Write out the part of the rows that opens with the line containing "This screenshot has height=952, width=1270." and closes with the line containing "pos(361,59)", copying every line exactly.

» Word and element locating data:
• • • •

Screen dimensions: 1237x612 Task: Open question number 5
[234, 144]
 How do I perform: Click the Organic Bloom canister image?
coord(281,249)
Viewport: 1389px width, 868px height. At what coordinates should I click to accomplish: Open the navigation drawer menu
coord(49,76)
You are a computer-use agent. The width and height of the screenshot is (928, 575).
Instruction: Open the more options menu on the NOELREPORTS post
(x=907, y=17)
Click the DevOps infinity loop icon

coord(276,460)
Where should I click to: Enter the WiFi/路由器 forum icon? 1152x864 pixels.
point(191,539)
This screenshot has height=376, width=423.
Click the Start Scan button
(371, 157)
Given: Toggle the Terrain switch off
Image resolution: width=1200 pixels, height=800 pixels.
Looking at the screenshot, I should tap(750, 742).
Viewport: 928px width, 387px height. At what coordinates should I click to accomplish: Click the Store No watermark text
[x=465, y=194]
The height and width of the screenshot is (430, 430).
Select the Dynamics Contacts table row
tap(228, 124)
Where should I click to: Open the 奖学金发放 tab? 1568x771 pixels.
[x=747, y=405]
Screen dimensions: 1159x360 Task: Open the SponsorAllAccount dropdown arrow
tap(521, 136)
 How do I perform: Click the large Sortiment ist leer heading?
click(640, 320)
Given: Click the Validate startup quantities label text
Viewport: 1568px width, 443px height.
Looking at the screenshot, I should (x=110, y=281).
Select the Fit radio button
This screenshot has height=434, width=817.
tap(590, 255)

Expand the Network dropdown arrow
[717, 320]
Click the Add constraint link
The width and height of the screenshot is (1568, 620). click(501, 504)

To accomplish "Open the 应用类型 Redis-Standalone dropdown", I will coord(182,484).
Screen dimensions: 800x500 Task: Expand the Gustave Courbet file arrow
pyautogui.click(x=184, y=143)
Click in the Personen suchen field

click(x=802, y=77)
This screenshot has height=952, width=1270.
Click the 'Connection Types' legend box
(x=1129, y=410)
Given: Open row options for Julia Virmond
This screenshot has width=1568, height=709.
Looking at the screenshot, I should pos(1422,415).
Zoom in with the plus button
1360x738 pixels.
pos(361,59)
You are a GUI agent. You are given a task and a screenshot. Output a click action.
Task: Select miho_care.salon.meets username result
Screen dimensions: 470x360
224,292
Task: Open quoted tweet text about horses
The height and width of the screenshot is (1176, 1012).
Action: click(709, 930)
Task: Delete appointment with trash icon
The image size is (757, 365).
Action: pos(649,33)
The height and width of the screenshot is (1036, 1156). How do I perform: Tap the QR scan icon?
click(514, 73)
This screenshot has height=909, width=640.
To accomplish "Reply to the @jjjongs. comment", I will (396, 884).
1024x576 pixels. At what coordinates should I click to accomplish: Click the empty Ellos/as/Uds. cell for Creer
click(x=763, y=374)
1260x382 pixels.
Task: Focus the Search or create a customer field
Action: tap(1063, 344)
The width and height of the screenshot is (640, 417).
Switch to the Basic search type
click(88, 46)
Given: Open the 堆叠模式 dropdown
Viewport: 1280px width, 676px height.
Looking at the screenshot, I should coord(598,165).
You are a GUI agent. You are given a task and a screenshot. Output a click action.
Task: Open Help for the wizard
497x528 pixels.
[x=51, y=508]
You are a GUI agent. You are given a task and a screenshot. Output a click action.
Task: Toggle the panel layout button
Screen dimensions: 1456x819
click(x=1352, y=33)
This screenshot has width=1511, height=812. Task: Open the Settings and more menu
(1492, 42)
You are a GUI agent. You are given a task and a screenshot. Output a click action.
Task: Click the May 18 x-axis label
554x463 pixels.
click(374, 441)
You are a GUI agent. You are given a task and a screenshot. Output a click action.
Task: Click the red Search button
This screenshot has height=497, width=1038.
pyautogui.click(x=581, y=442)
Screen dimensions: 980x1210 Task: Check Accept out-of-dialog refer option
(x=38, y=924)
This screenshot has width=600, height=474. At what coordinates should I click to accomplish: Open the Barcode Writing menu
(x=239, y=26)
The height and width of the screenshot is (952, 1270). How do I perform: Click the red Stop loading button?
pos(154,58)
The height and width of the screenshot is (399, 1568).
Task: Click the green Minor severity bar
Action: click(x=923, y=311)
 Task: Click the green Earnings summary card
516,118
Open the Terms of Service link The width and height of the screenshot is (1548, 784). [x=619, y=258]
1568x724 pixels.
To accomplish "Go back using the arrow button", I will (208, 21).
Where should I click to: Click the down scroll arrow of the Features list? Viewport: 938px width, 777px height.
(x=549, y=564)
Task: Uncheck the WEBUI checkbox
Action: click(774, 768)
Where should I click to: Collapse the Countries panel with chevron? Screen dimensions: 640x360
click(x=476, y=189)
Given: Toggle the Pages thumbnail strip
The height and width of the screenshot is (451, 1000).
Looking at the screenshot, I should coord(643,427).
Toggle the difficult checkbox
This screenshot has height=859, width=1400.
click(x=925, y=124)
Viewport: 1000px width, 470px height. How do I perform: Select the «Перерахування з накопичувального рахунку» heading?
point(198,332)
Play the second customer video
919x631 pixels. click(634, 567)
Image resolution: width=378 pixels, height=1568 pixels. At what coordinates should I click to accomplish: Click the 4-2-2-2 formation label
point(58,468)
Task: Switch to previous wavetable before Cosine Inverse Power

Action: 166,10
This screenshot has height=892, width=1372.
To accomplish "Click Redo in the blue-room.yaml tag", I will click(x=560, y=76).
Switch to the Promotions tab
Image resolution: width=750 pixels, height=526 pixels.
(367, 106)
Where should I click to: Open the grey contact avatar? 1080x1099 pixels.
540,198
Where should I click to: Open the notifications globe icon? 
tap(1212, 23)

• • • •

» Answer to this problem:
This screenshot has height=952, width=1270.
Click the 'Connection Types' legend box
(x=1129, y=410)
Given: Open row options for Julia Virmond
This screenshot has width=1568, height=709.
Looking at the screenshot, I should pos(1422,415).
Zoom in with the plus button
1360x738 pixels.
pos(361,59)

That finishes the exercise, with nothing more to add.